Here’s the news of the week – and how we see it here at McAlvany Wealth Management:
QEs Eventual Revival and Its Effects
Owing to what the Fed called a moderately improving labor market, the FOMC found reason enough to exit its QE program altogether this week. However, fearing a stock market reprisal, it reaffirmed its position on interest rates (the Fed Target rate), keeping them low for a “considerable time.” That in conjunction with better-than-expected third-quarter US GDP growth of 3.5%, weak confidence data from the eurozone, and the Bank of Japan’s $100.0 billion QE increase overnight Thursday had the dollar spiking higher, gold and the miners lower, and stocks in a moonshot back to interim highs – a move that was also inspired by quarter-end fiscal gaming.

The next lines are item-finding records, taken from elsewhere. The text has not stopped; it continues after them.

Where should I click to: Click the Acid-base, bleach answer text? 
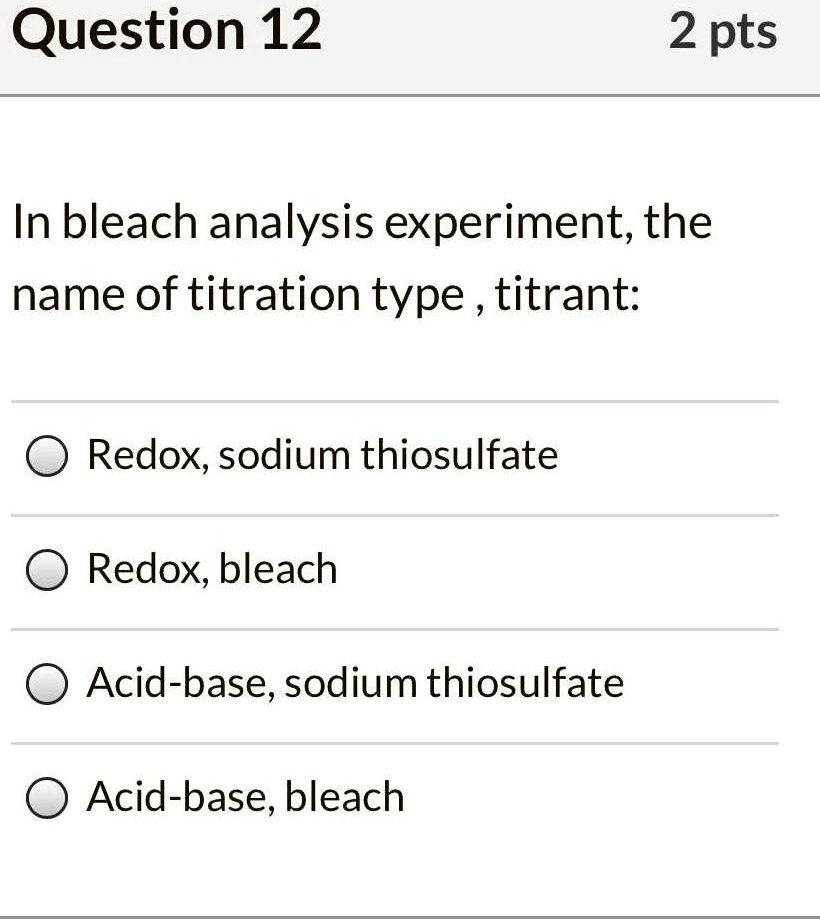[x=245, y=797]
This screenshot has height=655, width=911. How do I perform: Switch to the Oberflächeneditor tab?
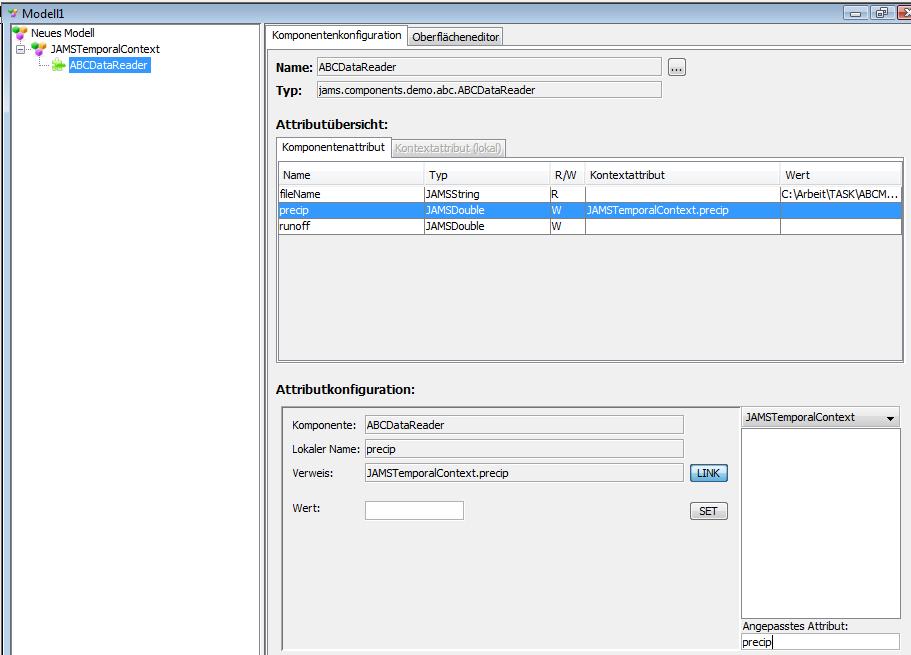click(x=456, y=37)
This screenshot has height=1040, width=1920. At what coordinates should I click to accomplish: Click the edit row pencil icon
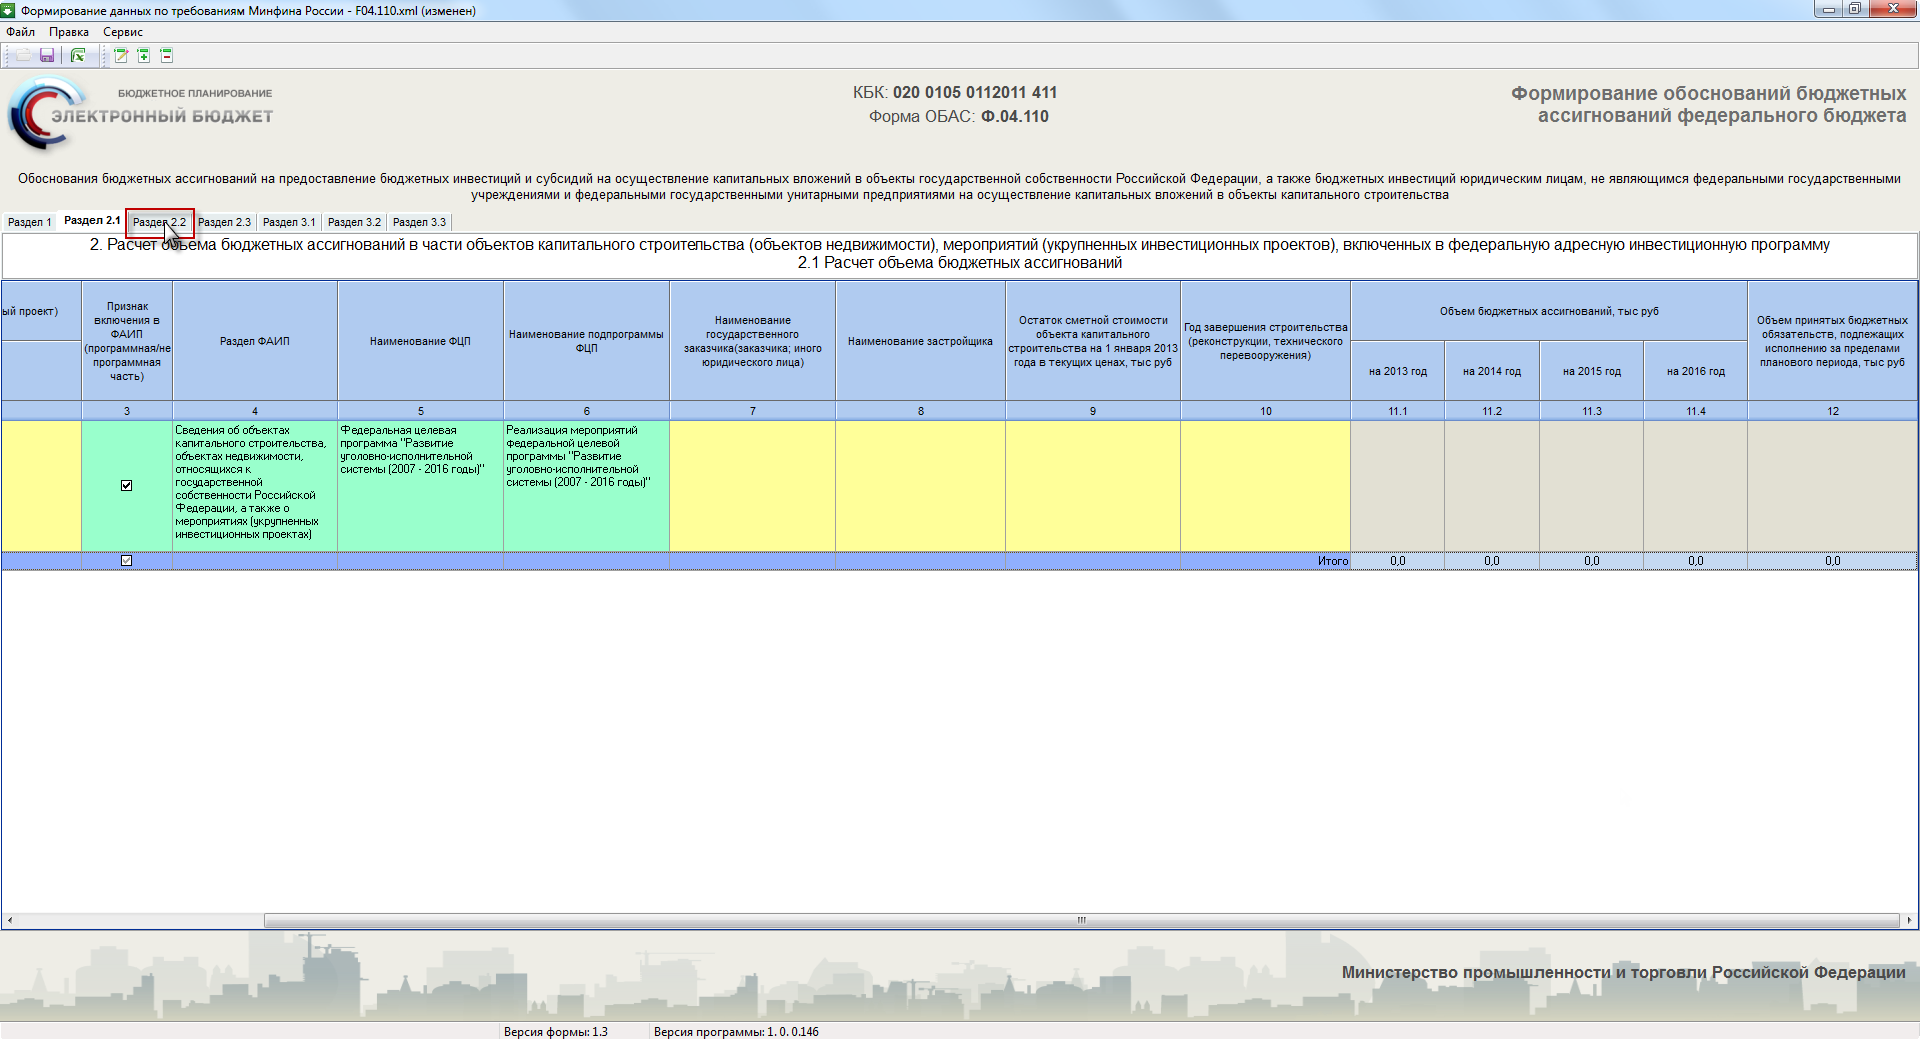(x=121, y=56)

Even though the BoJ’s announcement moved markets this week, we still have no reason yet for the Fed to reinstate its QE efforts. That means that following fiscal quarter-end gaming and/or the mid-term elections, stocks will likely be under pressure again soon. That fact, combined with the high level of leverage in the market, suggests that the price action in equities stands a good chance of becoming fairly ugly. As for the metals and the miners during that time, I anticipate some mild improvement up until the Fed takes one last stab at printing to save the day. But let’s face it, gold and the miners are extraordinarily cheap in both absolute and relative terms. If there is anything to be said about the selling in the last two years or more, it’s that the metals have moved from weak hands to strong. In that light, it’s safe to say that, regardless of the news, downside risk underscores the potential for upside movement.

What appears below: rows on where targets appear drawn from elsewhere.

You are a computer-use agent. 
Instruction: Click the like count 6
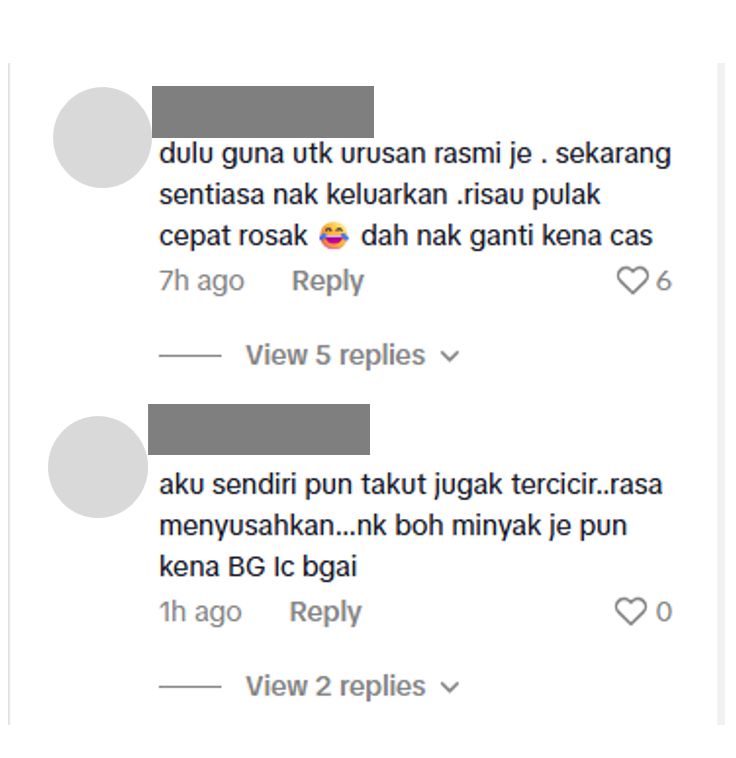point(663,280)
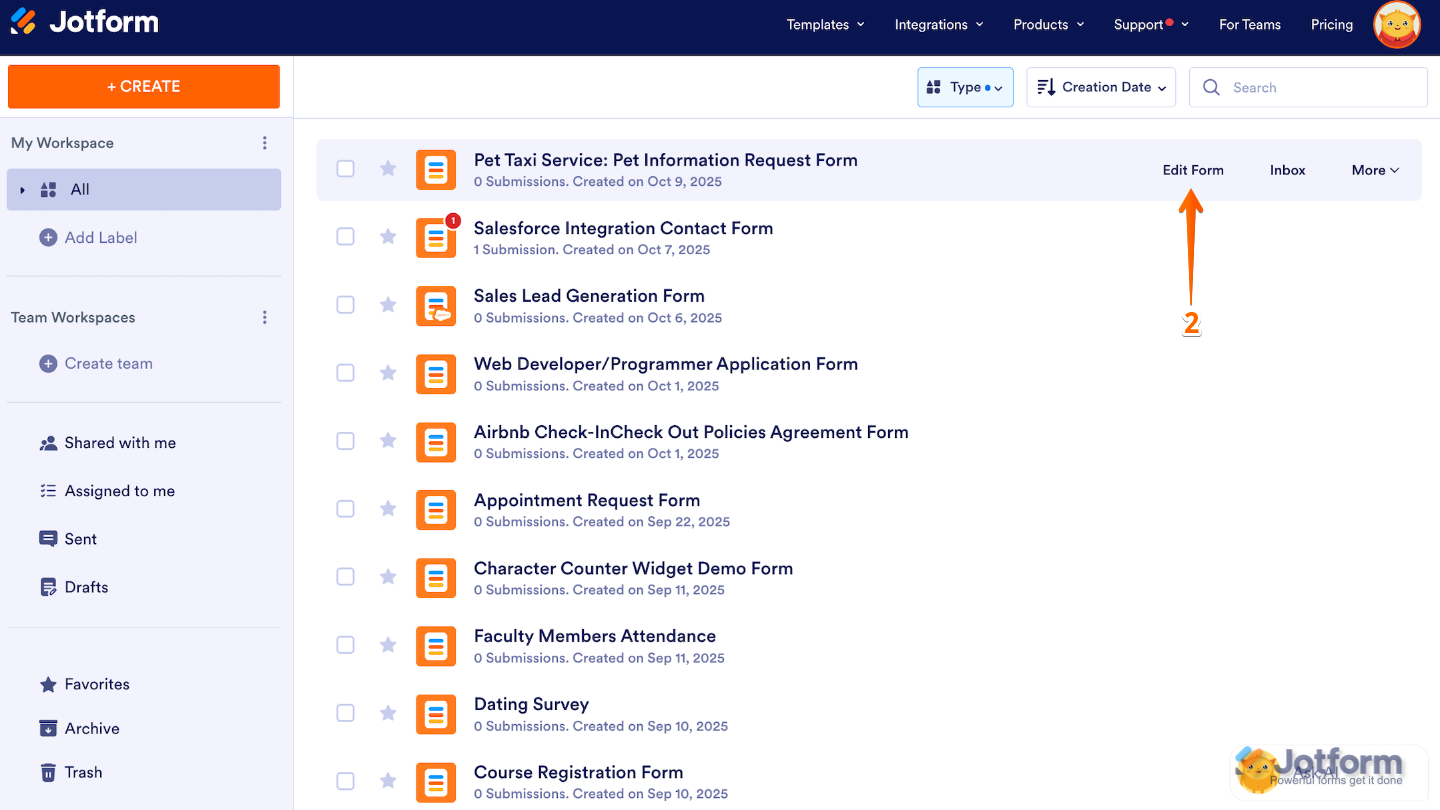Open the Integrations menu in header
Viewport: 1440px width, 810px height.
(938, 25)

That brings up the subject of deflation that many so-called specialists in the gold sector have hashed and rehashed ad nauseam. In a deflationary scenario, the theory holds that just about everything – with the possible exception of bonds and the dollar – would fall in price. That notably includes the metals. What these experts fail to realize is that gold has been negatively correlated with stocks for some time now (since 2011), as anyone willing to step out of the land of theory and into the realm of daily price action can readily see. Today’s trading was no exception: As stocks rose, gold fell – in unison. So sharp was the correlation that it seemed a pair’s trade was an essential part of the plan. This simply buys more mileage for QE packages by artificially suppressing articles of inflation while simultaneously juicing stocks for growth. All this is to say that when stocks reverse, gold is set to rise – perhaps rapidly – as these complex trades unwind.
Determining the point at which stocks will reverse course is another matter. I’ve alluded to some dynamics above that would lead to some short-term volatility, but in the long run everything will depend on the Fed’s ability to manipulate long-term interest rates. As anyone paying attention may have noticed, that game hasn’t been going so well for the Fed lately. As I have said here many times, absent foreign creditor support for dollars and/or debt, which went away at the same time rates began to rise in May of last year, the Fed’s job of manipulating long-term rates became much more difficult, if not impossible – whether they want to admit it or not. Stocks are therefore faced with the small dilemma of a non-printing Fed in the short run, and the larger issue of QE as an ineffective driver of interest rates and corporate earnings in the long run. In other words, the bulls have much to be wary of.
For those wanting a second opinion on Fed policy and its questionable future, former Fed Chairman Alan Greenspan posted some remarks on Bloomberg and the Financial Times this week. His comments about Fed QE and gold are enlightening as well as prophetic – links are provided below. If you’re short on time, the takeaway is Greenspan’s final sentence: “Buy gold.” At the New Orleans Investment Conference in late September, he was asked how much higher the price of gold could go. His answer: “substantially higher.”